O modelo estabelece uma alíquota mínima progressiva:
- rendimentos até R$ 600 mil: alíquota efetiva zero
- rendimentos entre R$ 600 mil e R$ 1,2 milhão: alíquota crescente
- rendimentos acima de R$ 1,2 milhão: alíquota efetiva de até 10%
Nesse cálculo entram, em regra, todos os rendimentos recebidos no ano-calendário, inclusive aqueles anteriormente isentos, tributados exclusivamente na fonte ou sujeitos à alíquota zero.
O efeito prático é que, mesmo que parte significativa da renda seja composta por dividendos ou investimentos antes considerados isentos, o contribuinte poderá ser chamado a complementar o imposto até atingir o piso mínimo definido pela lei.
Rendimentos que permanecem fora da base mínima
Apesar do alargamento da base de cálculo, a legislação preserva a isenção de determinados rendimentos estratégicos, que não entram no cálculo do IRPF mínimo, entre eles:
- rendimentos de poupança
- títulos incentivados como LCI, LCA, CRI, CRA, LIG, LCD, CPR e similares
- debêntures incentivadas de infraestrutura
- fundos e ETFs com, no mínimo, 85% dos recursos aplicados em projetos de infraestrutura
- rendimentos distribuídos por FIIs e Fiagros negociados em bolsa, com pelo menos 100 cotistas
- doações, heranças e adiantamentos de legítima
- indenizações por danos materiais ou morais (exceto lucros cessantes)
- lucros e dividendos apurados até o ano-calendário de 2025, desde que aprovados até 31 de dezembro de 2025 e distribuídos entre 2026 e 2028
Esse ponto é especialmente relevante para famílias empresárias, pois reforça a importância da composição da carteira de investimentos e da origem da renda, não apenas do volume total recebido.
Lucros acumulados até 2025: uma janela de planejamento
A lei criou uma regra de transição importante: lucros apurados até o ano-calendário de 2025 poderão ser distribuídos nos três anos seguintes (2026, 2027 e 2028) sem a incidência da nova tributação, desde que a distribuição tenha sido formalmente aprovada até 31 de dezembro de 2025.
Na prática, isso exige:
- levantamento preciso de lucros acumulados
- formalização por meio de atas e documentação societária
- coordenação entre contador, advogado e sócios
A ausência dessa formalização pode levar à tributação integral dos valores no momento da distribuição.
Tributação de dividendos enviados ao exterior
O projeto também introduz a tributação de lucros e dividendos remetidos ao exterior, com alíquota de 10% de IRRF, independentemente do valor enviado.
A regra se aplica tanto a beneficiários pessoas físicas quanto jurídicas, exceto em três casos específicos:
- governos estrangeiros, mediante reciprocidade
- fundos soberanos
- entidades previdenciárias no exterior
Caso a soma da carga tributária no Brasil (IRPJ + CSLL + IRRF) ultrapasse o teto nominal previsto na legislação, o beneficiário no exterior poderá ter direito a crédito, conforme regulamentação.

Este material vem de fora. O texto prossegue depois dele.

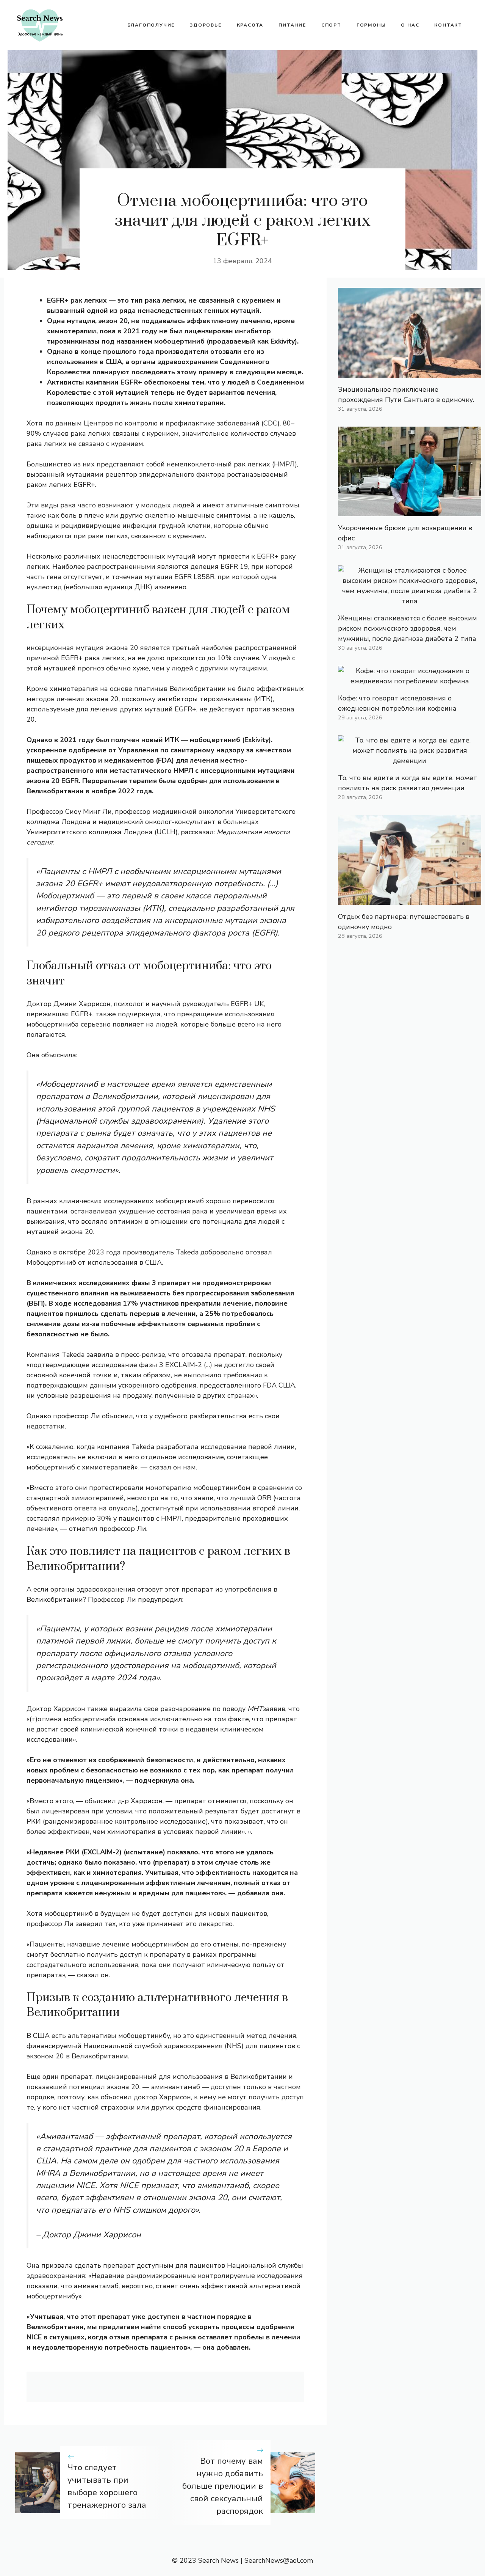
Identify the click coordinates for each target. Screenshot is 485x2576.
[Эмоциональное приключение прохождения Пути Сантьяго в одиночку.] (409, 372)
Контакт (448, 25)
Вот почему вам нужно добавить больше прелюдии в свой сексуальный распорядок (222, 2486)
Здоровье (205, 25)
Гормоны (371, 25)
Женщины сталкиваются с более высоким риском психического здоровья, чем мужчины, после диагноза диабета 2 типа (407, 628)
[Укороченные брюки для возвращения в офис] (409, 510)
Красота (250, 25)
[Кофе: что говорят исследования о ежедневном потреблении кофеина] (409, 681)
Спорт (331, 25)
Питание (292, 25)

Para famílias com estruturas internacionais, holdings offshore ou investimentos fora do Brasil, essa mudança exige revisão imediata da arquitetura societária e dos fluxos de distribuição.
Conclusão: mudança de lógica, não apenas de alíquotas
As novas regras de tributação não representam apenas um aumento pontual de imposto. Elas alteram a lógica de como renda, capital e patrimônio são tratados no Brasil.
Para famílias empresárias, o desafio não está em reagir à mudança, mas em reinterpretar sua estrutura de renda, investimentos e distribuição de resultados à luz desse novo ambiente.
Planejamento tributário deixa de ser episódico e passa a ser processo contínuo, integrado à governança patrimonial, à estrutura societária e às decisões estratégicas da família.
Em um cenário de maior transparência e controle, clareza, método e antecipação tornam-se os principais instrumentos de preservação do patrimônio no longo prazo.